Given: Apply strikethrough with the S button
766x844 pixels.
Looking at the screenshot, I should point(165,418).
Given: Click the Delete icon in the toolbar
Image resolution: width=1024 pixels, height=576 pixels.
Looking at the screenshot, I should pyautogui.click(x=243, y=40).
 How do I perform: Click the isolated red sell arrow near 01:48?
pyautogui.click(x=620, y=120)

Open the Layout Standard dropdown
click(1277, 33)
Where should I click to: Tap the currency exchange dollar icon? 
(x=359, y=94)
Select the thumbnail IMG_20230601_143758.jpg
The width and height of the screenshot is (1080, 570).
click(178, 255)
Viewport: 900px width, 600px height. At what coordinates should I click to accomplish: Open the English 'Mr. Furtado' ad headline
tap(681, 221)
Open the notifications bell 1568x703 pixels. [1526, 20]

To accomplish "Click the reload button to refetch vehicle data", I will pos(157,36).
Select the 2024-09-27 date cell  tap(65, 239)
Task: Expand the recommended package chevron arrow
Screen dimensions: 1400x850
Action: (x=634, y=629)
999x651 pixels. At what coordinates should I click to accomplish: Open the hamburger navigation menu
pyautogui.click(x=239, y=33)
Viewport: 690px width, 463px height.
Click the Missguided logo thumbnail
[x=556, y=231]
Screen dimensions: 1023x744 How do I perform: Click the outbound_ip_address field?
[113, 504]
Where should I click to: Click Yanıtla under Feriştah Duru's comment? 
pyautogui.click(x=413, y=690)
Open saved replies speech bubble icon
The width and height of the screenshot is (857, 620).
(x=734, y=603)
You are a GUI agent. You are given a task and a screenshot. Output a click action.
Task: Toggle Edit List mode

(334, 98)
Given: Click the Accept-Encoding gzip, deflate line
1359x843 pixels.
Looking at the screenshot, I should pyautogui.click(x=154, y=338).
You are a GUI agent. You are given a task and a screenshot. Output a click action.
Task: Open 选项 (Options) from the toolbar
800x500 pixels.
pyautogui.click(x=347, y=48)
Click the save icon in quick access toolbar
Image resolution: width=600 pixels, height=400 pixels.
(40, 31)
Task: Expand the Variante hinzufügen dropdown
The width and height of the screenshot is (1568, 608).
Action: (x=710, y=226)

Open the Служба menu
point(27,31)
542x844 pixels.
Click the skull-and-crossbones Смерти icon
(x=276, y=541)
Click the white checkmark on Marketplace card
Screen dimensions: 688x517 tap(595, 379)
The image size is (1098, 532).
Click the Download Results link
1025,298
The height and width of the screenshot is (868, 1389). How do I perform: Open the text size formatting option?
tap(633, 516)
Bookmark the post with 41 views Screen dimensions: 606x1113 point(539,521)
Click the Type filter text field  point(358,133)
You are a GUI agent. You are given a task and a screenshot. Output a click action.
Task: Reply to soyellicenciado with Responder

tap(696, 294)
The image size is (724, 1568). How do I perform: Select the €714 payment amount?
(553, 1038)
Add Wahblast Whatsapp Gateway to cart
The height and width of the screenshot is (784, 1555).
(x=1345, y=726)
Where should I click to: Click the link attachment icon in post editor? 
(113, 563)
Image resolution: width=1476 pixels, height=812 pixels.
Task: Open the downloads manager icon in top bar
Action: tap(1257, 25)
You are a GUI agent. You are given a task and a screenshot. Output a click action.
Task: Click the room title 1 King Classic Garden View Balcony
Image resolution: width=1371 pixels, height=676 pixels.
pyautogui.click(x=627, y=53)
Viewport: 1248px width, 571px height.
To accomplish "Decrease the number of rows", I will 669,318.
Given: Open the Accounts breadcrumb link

--------

Copy out the full set of records precisely, leaving nothing out.

» Exercise solution
Given: Apply strikethrough with the S button
766x844 pixels.
Looking at the screenshot, I should point(165,418).
Given: Click the Delete icon in the toolbar
Image resolution: width=1024 pixels, height=576 pixels.
Looking at the screenshot, I should pyautogui.click(x=243, y=40).
 How do I perform: Click the isolated red sell arrow near 01:48?
pyautogui.click(x=620, y=120)

Open the Layout Standard dropdown
click(1277, 33)
Where should I click to: Tap the currency exchange dollar icon? 
(x=359, y=94)
Select the thumbnail IMG_20230601_143758.jpg
The width and height of the screenshot is (1080, 570).
click(178, 255)
Viewport: 900px width, 600px height. At what coordinates should I click to accomplish: Open the English 'Mr. Furtado' ad headline
tap(681, 221)
Open the notifications bell 1568x703 pixels. [1526, 20]

To accomplish "Click the reload button to refetch vehicle data", I will pos(157,36).
Select the 2024-09-27 date cell  tap(65, 239)
Task: Expand the recommended package chevron arrow
Screen dimensions: 1400x850
Action: (x=634, y=629)
999x651 pixels. At what coordinates should I click to accomplish: Open the hamburger navigation menu
pyautogui.click(x=239, y=33)
Viewport: 690px width, 463px height.
Click the Missguided logo thumbnail
[x=556, y=231]
Screen dimensions: 1023x744 How do I perform: Click the outbound_ip_address field?
[113, 504]
Where should I click to: Click Yanıtla under Feriştah Duru's comment? 
pyautogui.click(x=413, y=690)
Open saved replies speech bubble icon
The width and height of the screenshot is (857, 620).
(x=734, y=603)
You are a GUI agent. You are given a task and a screenshot. Output a click action.
Task: Toggle Edit List mode

(334, 98)
Given: Click the Accept-Encoding gzip, deflate line
1359x843 pixels.
Looking at the screenshot, I should pyautogui.click(x=154, y=338).
You are a GUI agent. You are given a task and a screenshot. Output a click action.
Task: Open 选项 (Options) from the toolbar
800x500 pixels.
pyautogui.click(x=347, y=48)
Click the save icon in quick access toolbar
Image resolution: width=600 pixels, height=400 pixels.
(40, 31)
Task: Expand the Variante hinzufügen dropdown
The width and height of the screenshot is (1568, 608).
Action: (x=710, y=226)

Open the Служба menu
point(27,31)
542x844 pixels.
Click the skull-and-crossbones Смерти icon
(x=276, y=541)
Click the white checkmark on Marketplace card
Screen dimensions: 688x517 tap(595, 379)
The image size is (1098, 532).
Click the Download Results link
1025,298
The height and width of the screenshot is (868, 1389). How do I perform: Open the text size formatting option?
tap(633, 516)
Bookmark the post with 41 views Screen dimensions: 606x1113 point(539,521)
Click the Type filter text field  point(358,133)
You are a GUI agent. You are given a task and a screenshot. Output a click action.
Task: Reply to soyellicenciado with Responder

tap(696, 294)
The image size is (724, 1568). How do I perform: Select the €714 payment amount?
(553, 1038)
Add Wahblast Whatsapp Gateway to cart
The height and width of the screenshot is (784, 1555).
(x=1345, y=726)
Where should I click to: Click the link attachment icon in post editor? 
(113, 563)
Image resolution: width=1476 pixels, height=812 pixels.
Task: Open the downloads manager icon in top bar
Action: tap(1257, 25)
You are a GUI agent. You are given a task and a screenshot. Output a click action.
Task: Click the room title 1 King Classic Garden View Balcony
Image resolution: width=1371 pixels, height=676 pixels.
pyautogui.click(x=627, y=53)
Viewport: 1248px width, 571px height.
To accomplish "Decrease the number of rows", I will 669,318.
Given: Open the Accounts breadcrumb link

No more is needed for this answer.